Opinion
NOT TO BE PUBLISHED
Marin County Super. Ct. No. CV 072244
Jenkins, J.
Introduction
In a prior appeal in this case, we affirmed summary judgment in favor of plaintiff State Farm Mutual Automobile Insurance Company (State Farm) in its declaratory action against Susan Ranft and her minor children (the Ranfts). (See State Farm Mutual Automobile Insurance Co. v. Ranft (Jan. 30, 2009, A120881) (Ranft).) In this appeal, California’s Department of Transportation (appellant) challenges the declaratory judgment against it and in favor of State Farm arising from the same facts and relating to the same insurance policies at issue in Ranft.

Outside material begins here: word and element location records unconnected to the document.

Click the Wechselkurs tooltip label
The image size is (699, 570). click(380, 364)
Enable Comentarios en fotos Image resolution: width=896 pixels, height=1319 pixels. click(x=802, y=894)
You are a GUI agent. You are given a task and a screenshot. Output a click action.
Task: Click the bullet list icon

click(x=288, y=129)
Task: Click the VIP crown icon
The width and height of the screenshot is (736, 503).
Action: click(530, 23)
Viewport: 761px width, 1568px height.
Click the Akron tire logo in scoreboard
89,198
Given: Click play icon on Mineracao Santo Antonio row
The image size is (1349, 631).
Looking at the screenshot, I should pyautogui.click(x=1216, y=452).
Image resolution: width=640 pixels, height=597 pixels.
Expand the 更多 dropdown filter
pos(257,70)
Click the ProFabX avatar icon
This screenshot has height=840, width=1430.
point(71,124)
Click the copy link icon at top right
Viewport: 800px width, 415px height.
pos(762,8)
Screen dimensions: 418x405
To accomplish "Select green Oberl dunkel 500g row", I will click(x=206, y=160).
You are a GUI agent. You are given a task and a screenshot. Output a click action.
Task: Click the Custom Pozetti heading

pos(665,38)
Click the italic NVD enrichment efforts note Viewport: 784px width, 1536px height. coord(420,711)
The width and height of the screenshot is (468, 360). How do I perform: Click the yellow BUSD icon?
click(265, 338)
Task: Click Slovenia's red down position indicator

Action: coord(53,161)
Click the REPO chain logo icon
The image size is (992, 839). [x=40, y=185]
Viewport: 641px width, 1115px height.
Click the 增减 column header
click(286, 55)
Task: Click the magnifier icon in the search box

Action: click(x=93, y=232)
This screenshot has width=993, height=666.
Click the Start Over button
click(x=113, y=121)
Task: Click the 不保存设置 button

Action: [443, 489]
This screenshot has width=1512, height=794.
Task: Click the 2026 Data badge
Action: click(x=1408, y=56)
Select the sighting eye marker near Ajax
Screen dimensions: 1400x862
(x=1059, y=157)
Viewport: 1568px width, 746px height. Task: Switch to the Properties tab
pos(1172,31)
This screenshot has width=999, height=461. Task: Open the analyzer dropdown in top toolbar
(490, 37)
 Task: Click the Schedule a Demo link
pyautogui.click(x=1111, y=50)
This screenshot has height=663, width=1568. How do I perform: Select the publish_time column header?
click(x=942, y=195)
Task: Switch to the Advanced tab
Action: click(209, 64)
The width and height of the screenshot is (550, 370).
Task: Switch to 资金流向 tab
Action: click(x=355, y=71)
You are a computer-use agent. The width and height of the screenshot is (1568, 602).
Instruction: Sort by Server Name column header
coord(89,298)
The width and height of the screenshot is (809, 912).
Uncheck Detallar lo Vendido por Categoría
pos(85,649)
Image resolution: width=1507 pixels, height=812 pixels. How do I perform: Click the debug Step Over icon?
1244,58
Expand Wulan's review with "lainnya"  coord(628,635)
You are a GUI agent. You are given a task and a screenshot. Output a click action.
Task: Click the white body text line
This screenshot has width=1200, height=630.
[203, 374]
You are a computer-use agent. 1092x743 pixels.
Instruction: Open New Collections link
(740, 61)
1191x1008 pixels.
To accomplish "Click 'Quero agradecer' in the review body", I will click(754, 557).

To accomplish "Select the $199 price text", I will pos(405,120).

We incorporate Ranft by reference.
Background
“In August 2003, State Farm issued automobile insurance policy number G16 4188-E02-05E (auto policy) to Susan Ranft and her husband, Joseph Ranft, covering their 2004 Honda Element. State Farm also issued a personal liability umbrella policy number 05-NA-0883-8 (umbrella policy) to Susan and Joseph Ranft. Both policies were in effect on August 16, 2005. [¶] On August 16, 2005, Joseph Ranft was traveling in Mendocino County on State Route 1 as a passenger in his Honda Element driven by Elegbra Earl. Both Joseph Ranft and Elegbra Earl were killed when the vehicle went off the road and plunged into the water below. On January 19, 2007, the Ranfts filed a wrongful death action seeking damages against the [Department of Transportation], the estate of Elegbra Earl and Kathleen Rzeplinski, the driver of another vehicle involved in the accident. The complaint in the wrongful death action alleged the [Department of Transportation] was responsible for creating and maintaining a defective and dangerous condition at the location of the accident. The complaint also alleged that the negligence of Earl and Rzeplinski caused the accident. [¶] On May 11, 2007, State Farm sued the Ranfts seeking a declaratory judgment that it had no duty to defend or indemnify the Estate of Elegbra Earl (“Earl”) in the Ranfts’ wrongful death action as a result of applicable exclusion clauses in Ranfts’ State Farm insurance policies.” (Ranft, supra, at pp. *1-2.)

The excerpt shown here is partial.